**DIRECTIONS FOR THIS TASK**
Print every line of the entries below word for word, but leave the pictures out.

Some entries:
━━━
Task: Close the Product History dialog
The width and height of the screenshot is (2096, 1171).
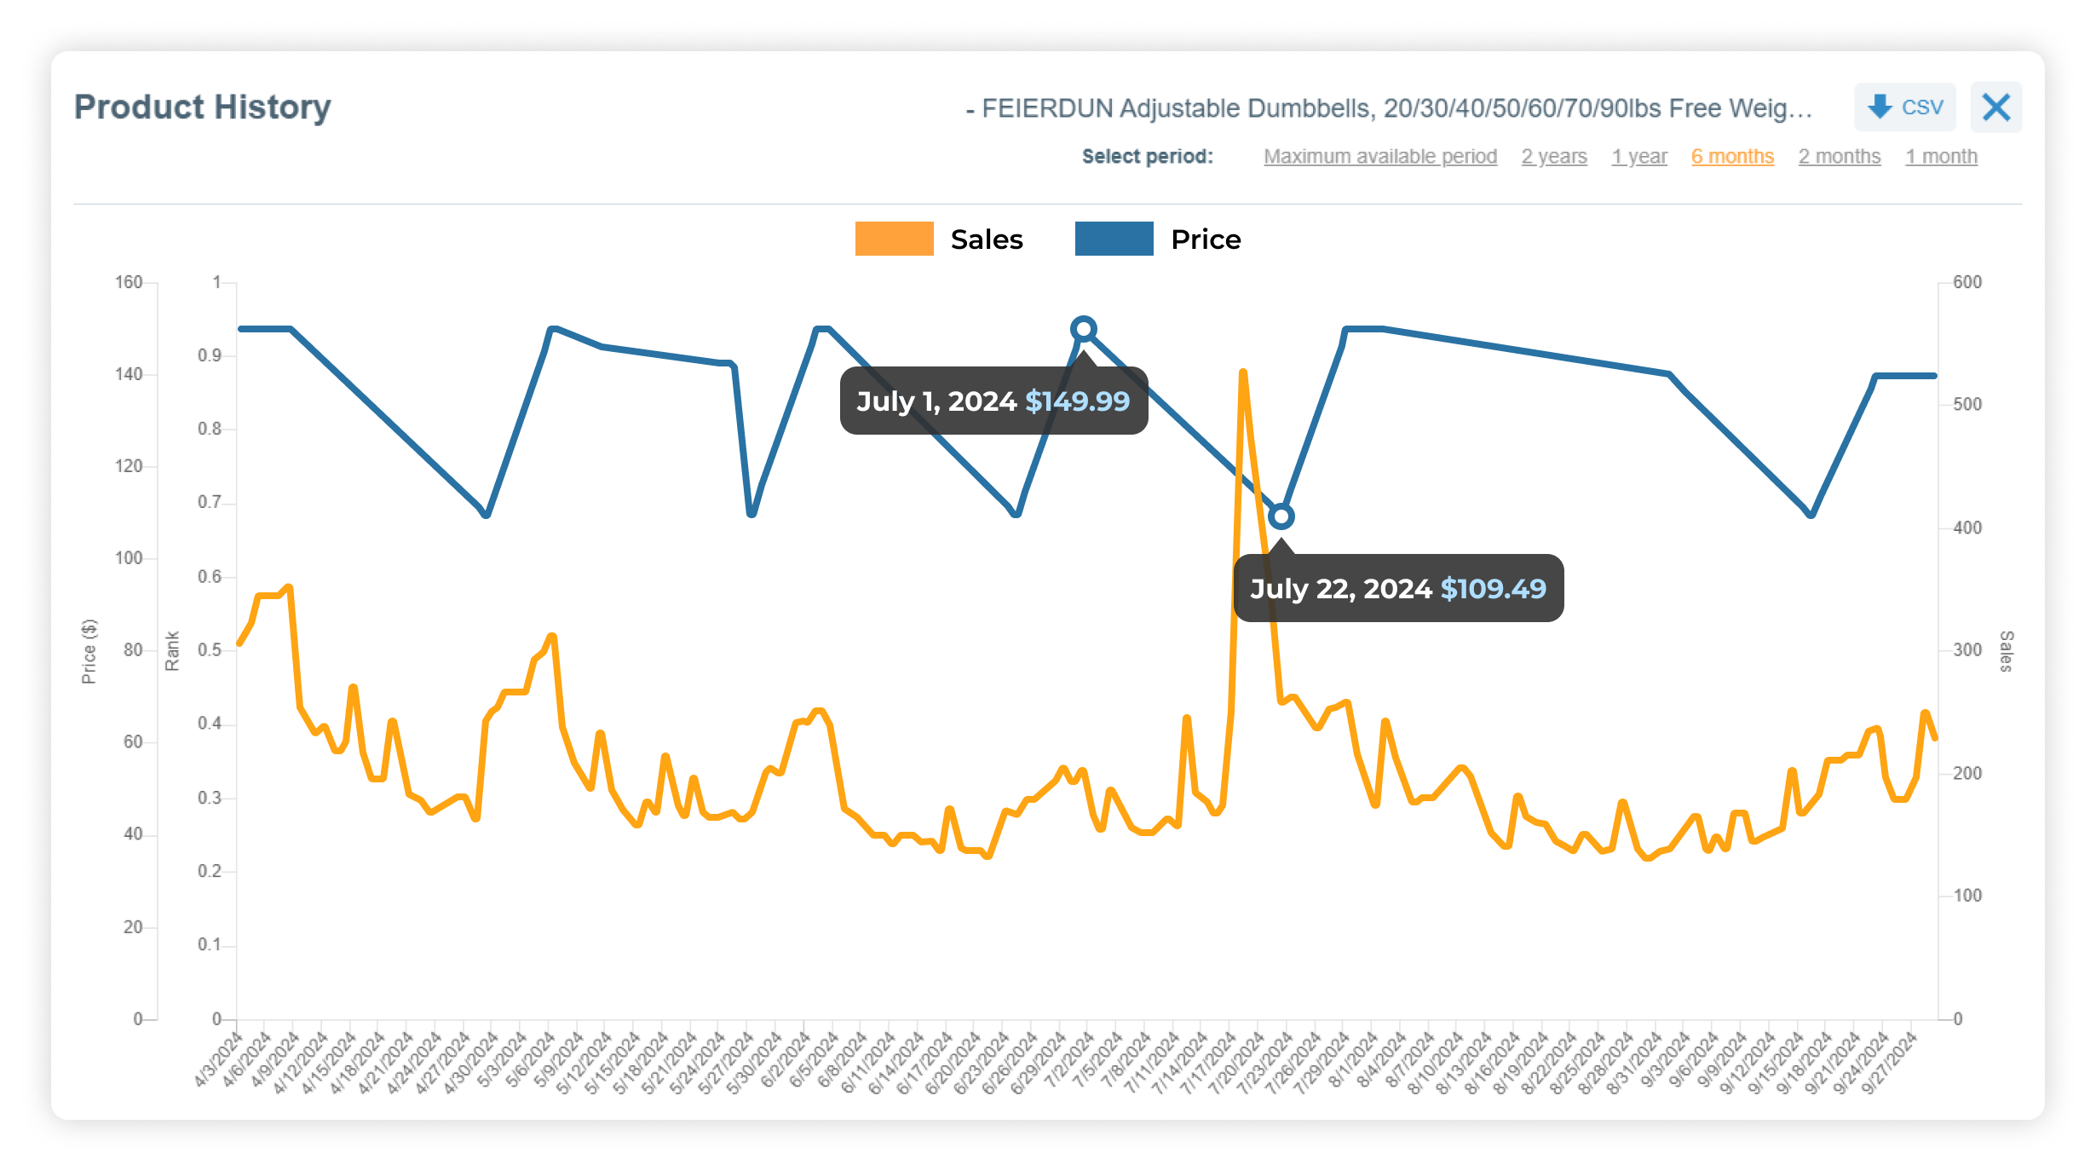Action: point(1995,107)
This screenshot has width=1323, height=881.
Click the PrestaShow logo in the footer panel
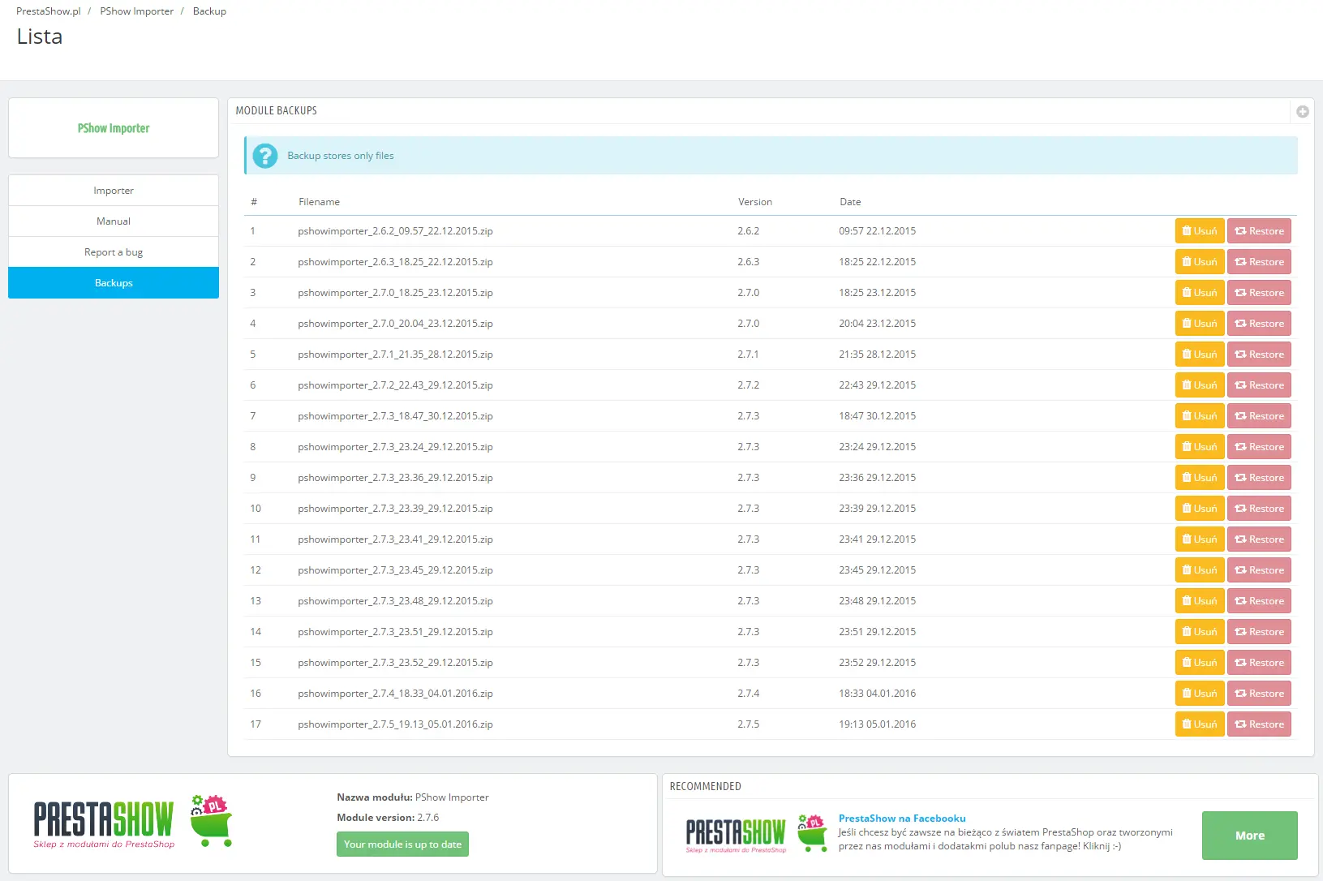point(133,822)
━━━
**SOLUTION TO THIS EXERCISE**
Task: Close the Product History dialog
The width and height of the screenshot is (2096, 1171).
Action: point(1995,107)
This screenshot has width=1323, height=881.
Click the PrestaShow logo in the footer panel
point(133,822)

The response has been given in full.